-- Extrahierter Text --
====
Die Reparatur war schweine - teuer. Aber: Kein Neueinbau, kein TÜV. Kein TÜV, keine Plakette. Keine Plakette, Ärger mit der Polizei, den Behörden und der Kfz - Versicherung! Das ist in einem geregelten Land, wie das unsrige, eben so.

Ein Jahr später also, hatten wir einen Termin bei " Mazda " in Neufahrn und saßen dieses Mal vor dem Schreibtisch des Autoverkäufers. Auch er sprach eingefärbten Dialekt, war aber äußerst freundlich ( er wollte ja schließlich ein Auto verkaufen ) und erklärte uns exakt, was es denn mit dem neuen " Mazda MX 30 auf sich hat. Meine bessere Hälfte, im Gegensatz zu mir, technisch - theoretisch nicht unbelesen, hatte sich auf diesen Termin vorbereitet und stellte ihre präzisen Fragen.

Nach einer Probefahrt mit eben jenen " Mazda MX 30 ", verflog meine zunächst vorhandene, sehr skeptische Grundeinstellung zu der vollkommen anderen Antriebsart; zum SUV im allgemeinen und zu einem geleasten PKW im besondern. Die Probefahrt verlief - weil ich hyper - vorsichtig fuhr - natürlich konfliktfrei.

Wir verblieben mit dem kompetenten Verkäufer auf ein Wiedersehen am folgenden Tag. 

An diesem Mittwoch, den 7. Oktober 2020, unterschrieb dann meine bessere Hälfte den Kauf - und Leasingvertrag. 

Der " Neue " steht aber noch im fernen Japan und wird wohl erst Ende November ausgeliefert worden sein. Japan ist weit, womit klar ist, dass ein bestellter PKW einige Wochen benötigt, um nach Europa und dann über den Seeweg nach Leverkusen, wo das zentrale Auslieferungslager ist, zu gelangen. Von dort aus muss der Wagen noch nach Neufahrn gelangen, dort angemeldet und gleichzeitig " verkaufsfähig " gemacht werden.
====
-- Extrahierte Zeilen --
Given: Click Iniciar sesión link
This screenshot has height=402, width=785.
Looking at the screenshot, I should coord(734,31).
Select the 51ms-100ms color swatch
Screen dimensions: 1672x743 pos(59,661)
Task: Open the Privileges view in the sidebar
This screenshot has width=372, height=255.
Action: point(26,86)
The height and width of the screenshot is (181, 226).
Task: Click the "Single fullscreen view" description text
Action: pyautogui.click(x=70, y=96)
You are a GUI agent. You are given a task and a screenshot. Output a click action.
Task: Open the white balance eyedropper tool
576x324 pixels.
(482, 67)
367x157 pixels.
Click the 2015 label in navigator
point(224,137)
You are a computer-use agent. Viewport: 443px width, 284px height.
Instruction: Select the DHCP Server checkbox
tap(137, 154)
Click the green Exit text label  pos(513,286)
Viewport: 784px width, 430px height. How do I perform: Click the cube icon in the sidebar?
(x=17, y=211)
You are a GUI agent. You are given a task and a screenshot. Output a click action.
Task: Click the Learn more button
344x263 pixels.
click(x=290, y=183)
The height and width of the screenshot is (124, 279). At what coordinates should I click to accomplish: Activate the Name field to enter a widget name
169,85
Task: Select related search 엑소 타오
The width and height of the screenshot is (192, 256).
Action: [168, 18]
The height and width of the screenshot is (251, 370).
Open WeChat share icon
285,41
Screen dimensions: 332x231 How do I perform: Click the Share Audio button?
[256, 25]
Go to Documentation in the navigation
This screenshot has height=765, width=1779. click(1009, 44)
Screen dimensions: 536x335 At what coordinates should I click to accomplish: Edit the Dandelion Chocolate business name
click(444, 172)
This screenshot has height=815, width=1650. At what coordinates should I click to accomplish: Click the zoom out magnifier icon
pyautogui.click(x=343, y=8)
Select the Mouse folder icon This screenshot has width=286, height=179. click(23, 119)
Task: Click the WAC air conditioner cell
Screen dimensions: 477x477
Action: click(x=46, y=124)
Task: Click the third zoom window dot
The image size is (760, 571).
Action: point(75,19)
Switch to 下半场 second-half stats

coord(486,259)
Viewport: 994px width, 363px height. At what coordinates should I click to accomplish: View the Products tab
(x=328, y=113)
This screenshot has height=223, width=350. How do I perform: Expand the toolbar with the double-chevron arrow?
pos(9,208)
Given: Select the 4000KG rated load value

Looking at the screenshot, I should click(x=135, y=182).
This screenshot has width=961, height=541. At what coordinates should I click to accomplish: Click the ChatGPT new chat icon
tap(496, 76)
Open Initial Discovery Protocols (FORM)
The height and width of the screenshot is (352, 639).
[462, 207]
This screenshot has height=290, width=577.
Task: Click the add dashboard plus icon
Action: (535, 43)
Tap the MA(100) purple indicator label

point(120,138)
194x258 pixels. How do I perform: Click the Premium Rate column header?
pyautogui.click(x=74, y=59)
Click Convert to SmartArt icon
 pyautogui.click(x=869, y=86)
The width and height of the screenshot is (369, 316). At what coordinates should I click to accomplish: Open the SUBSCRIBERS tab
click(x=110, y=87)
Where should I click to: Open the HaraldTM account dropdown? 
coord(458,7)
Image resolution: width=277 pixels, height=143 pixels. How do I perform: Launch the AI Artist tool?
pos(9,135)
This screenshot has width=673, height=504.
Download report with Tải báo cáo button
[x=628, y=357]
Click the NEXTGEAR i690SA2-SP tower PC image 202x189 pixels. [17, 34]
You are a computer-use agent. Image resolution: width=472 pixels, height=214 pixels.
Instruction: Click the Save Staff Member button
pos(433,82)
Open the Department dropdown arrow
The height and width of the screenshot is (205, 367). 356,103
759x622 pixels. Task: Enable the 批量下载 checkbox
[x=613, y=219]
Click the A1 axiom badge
====
-- Zu bearbeitende Aufgabe --
Schreib den Text über den Mazda MX 30 im Anschluss an seinen letzten Satz weiter. Die Zeilen haben mit dem Text über den Mazda MX 30 nichts zu tun.

-- Schriftliche Antwort --
Da bliebt noch genug Zeit, die Verkaufsmodalitäten für den " Alten " in die Wege zu leiten. 

Der erste Schritt hierfür ist ein blank geputztes Fahrzeug, das dann möglichst eindrucksvoll fotografiert wird, um diese Bilder ins Netz stellen zu können. Das Auge sieht alles und isst auch hierbei nicht nur mit. Also begab ich mich am gestrigen Mittwochvormittag an die Arbeit.      

Ich bewaffnete mich mit einem Plasteeimer, einem Autowaschschwamm, allerlei Putz - und Reinigungsmitteln, einem Staubsauger, einem alten Handtuch und einem " Mazda " - Lackreparaturstift.

Dann legte ich los.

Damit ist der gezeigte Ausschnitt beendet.